The phrase "good enough" isn't fit for purpose

Monday, August 21, 2023

Words matter. First impressions matter.

I'm reading The Pragmatic Programmer in a book club, and there's a section titled "Good-Enough Software". In it, the authors expand that "the phrase 'good enough' does not imply sloppy or poorly produced code" and that it must still meet all requirements. The rest of the section is a reasonable message that we should include users in the requirements process and not build things they don't need, since that has actual cost (both in money and schedule delays).

I agree with the overall message. We've all had the coworker who doesn't know when to stop polishing, doesn't know when to stop. But I think the section is done a disservice by the phrase they chose to lead with.

The phrase "good enough" carries with it a negative connotation. It implies that you're cutting corners. "Oh, it's good enough" isn't something you want your surgeon to say, it's not something you want to hear from your lawyer or your accountant. It's not a prhase for professionals.

Instead of things that are good enough, I'd rather we make things that are fit for purpose. The phrase "fit for purpose" doesn't carry the connotation of cutting corners, but of actively considering what is needed and ensuring that that's present. Whatever you're describing has what it needs to do the job.

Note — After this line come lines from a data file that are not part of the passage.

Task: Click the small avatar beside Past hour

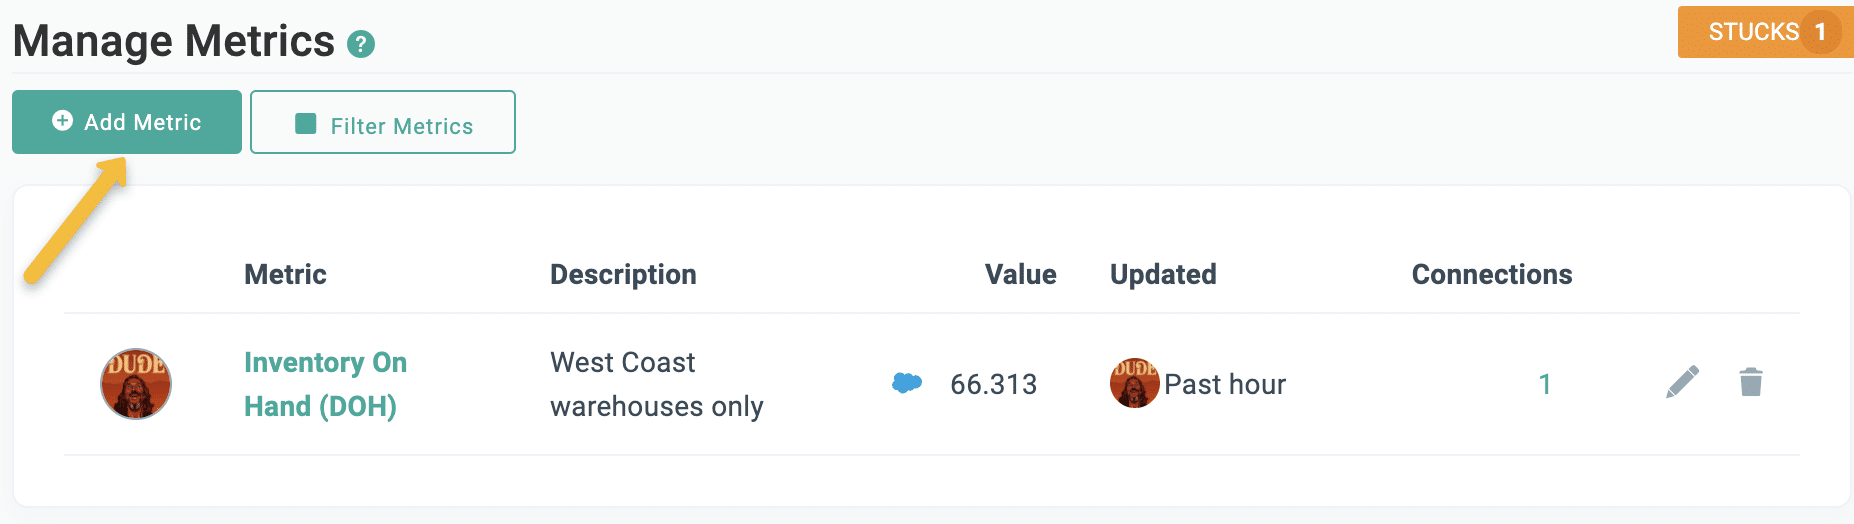Action: tap(1134, 383)
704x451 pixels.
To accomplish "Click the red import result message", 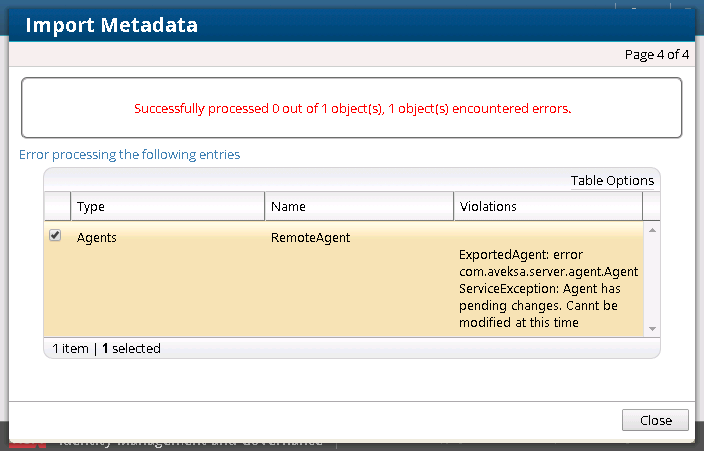I will click(x=352, y=108).
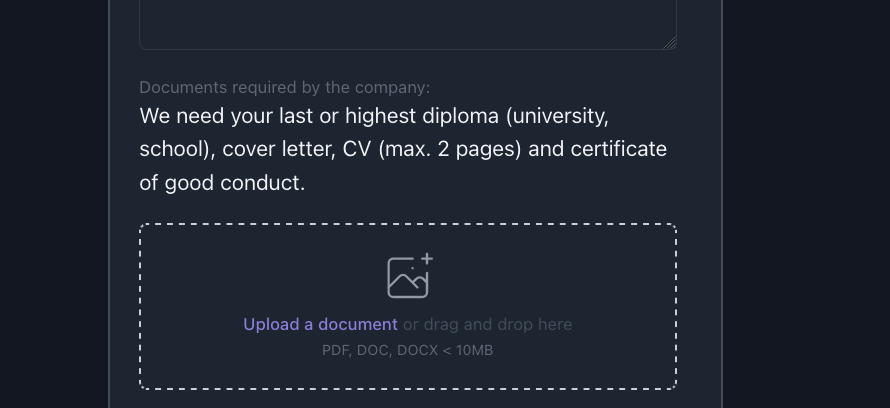This screenshot has height=408, width=890.
Task: Click the "PDF, DOC, DOCX < 10MB" hint
Action: [x=407, y=350]
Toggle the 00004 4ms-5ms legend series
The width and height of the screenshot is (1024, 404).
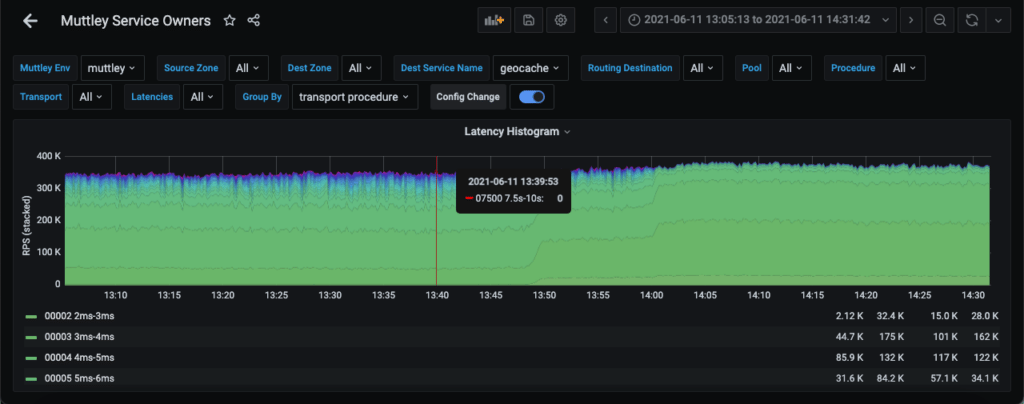79,356
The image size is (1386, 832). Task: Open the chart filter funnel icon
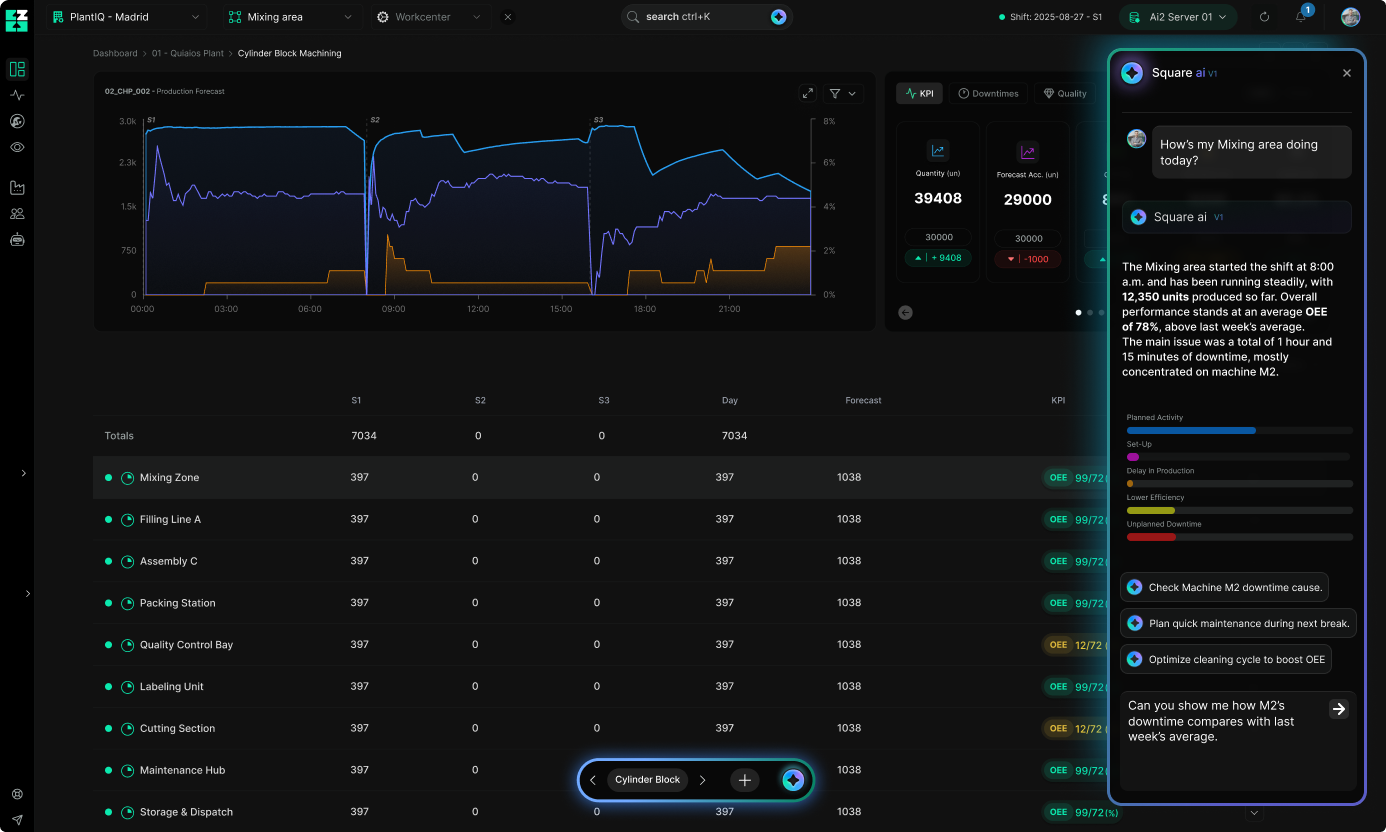pos(836,92)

These can often be used interchangeably. My car is good enough to get me to my parents' house. My car is fit for purpose for that drive. The former makes you suspect that there's some reason we might think it's not? While the latter gives confidence that it definitely is.

Even though they mean the same thing, what they communicate is far different.

So, yeah. It's easier to argue for, since you're not going against people's pride in their work by arguing for cutting corners. And it inspires more confidence in the work from stakeholders.

Let's build software that's fit for purpose, not just good enough.